(WHAT THIS TASK INVOLVES): Tally the lines in the entries below where the string "input" occurs. Reply with the total alone.

(DATA RECORDS):

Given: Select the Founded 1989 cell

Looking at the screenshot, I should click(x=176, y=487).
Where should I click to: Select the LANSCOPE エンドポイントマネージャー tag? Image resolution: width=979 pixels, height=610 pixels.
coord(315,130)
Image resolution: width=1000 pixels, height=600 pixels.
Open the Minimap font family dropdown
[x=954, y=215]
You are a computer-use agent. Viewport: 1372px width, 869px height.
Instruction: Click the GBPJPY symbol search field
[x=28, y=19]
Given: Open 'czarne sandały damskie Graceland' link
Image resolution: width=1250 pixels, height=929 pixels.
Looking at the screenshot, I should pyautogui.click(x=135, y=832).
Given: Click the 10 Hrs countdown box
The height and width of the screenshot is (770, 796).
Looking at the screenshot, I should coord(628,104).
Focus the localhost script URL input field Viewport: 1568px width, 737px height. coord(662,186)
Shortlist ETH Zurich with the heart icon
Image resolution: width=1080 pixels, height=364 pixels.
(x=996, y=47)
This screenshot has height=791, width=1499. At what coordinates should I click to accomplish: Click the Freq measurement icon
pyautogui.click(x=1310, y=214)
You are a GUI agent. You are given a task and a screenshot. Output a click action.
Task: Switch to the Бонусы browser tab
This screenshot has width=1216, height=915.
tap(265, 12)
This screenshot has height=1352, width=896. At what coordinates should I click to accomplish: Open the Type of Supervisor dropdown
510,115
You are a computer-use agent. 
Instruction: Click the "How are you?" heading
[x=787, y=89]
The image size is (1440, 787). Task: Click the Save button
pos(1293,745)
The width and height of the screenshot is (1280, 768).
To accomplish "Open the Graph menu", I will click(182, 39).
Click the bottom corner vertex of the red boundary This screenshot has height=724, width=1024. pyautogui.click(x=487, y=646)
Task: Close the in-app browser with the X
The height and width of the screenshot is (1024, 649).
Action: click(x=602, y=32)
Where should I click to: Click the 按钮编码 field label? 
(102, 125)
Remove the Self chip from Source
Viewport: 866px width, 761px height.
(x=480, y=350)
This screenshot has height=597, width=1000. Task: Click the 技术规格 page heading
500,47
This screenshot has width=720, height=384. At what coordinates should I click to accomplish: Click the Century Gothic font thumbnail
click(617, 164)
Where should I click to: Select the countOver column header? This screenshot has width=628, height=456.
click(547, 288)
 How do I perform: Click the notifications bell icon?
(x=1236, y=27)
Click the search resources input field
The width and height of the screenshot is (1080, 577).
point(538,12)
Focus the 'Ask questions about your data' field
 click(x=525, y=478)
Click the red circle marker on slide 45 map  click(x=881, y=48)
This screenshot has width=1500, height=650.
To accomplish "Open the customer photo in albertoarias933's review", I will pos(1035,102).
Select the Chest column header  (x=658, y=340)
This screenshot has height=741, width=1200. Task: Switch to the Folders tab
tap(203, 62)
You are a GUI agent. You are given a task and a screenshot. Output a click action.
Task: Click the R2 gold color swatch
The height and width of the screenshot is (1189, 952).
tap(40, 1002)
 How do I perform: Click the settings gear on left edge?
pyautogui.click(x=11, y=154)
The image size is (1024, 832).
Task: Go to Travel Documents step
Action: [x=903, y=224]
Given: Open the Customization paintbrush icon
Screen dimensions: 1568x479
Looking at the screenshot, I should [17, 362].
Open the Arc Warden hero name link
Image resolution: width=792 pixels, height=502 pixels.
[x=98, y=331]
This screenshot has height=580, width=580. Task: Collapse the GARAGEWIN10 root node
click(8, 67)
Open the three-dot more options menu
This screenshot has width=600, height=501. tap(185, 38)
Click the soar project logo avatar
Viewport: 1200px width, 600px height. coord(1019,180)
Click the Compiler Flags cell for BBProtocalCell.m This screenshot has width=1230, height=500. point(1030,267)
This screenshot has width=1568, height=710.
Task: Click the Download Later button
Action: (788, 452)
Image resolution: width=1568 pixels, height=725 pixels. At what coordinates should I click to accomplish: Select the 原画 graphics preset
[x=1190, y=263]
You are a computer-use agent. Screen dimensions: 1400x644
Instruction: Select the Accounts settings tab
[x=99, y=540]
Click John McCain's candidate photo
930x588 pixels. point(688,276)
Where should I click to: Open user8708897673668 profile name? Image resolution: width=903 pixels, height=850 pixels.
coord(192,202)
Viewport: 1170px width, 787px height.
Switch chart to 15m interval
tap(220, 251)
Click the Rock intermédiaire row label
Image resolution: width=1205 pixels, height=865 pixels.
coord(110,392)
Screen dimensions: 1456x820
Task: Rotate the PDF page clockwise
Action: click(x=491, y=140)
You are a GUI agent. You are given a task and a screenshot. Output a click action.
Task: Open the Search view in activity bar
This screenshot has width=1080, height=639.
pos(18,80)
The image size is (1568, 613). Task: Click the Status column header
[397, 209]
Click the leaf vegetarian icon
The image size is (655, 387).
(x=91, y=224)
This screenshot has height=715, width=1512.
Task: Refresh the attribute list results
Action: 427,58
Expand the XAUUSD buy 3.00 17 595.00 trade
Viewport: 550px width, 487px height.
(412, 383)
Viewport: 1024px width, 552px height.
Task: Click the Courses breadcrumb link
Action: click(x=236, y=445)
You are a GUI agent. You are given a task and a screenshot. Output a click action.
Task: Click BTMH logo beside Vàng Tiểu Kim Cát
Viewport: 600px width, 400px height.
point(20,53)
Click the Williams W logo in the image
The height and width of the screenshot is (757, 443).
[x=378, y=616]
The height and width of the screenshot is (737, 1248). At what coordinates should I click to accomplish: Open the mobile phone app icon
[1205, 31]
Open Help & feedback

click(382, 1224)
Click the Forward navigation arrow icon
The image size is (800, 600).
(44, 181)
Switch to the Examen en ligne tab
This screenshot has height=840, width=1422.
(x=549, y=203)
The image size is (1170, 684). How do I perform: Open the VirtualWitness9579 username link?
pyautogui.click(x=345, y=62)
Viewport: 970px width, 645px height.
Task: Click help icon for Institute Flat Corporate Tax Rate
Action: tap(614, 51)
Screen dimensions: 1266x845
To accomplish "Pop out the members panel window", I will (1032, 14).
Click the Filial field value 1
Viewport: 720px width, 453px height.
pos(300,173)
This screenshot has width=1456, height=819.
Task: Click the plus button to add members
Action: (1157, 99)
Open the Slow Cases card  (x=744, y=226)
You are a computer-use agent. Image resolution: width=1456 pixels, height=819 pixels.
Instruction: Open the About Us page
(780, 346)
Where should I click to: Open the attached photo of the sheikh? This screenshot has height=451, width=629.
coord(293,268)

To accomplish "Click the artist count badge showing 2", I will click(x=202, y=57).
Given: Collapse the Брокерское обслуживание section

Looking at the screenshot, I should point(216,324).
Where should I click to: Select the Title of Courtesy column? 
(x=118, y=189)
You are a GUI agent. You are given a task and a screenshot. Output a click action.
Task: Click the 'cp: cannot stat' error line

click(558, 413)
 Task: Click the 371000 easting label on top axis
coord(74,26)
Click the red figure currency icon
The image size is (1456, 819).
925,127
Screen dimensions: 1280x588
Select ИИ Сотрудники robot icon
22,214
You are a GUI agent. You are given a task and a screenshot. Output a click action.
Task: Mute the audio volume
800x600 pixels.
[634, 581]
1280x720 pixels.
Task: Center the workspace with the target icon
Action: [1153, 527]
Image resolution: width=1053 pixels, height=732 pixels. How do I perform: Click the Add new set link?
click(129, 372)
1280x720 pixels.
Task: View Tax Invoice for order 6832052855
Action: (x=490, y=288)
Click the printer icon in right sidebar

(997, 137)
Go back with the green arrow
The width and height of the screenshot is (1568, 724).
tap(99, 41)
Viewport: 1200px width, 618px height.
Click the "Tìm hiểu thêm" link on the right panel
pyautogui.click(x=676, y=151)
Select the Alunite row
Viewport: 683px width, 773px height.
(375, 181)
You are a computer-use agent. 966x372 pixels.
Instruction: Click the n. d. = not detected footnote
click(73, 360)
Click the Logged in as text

(FINISHED TASK): 2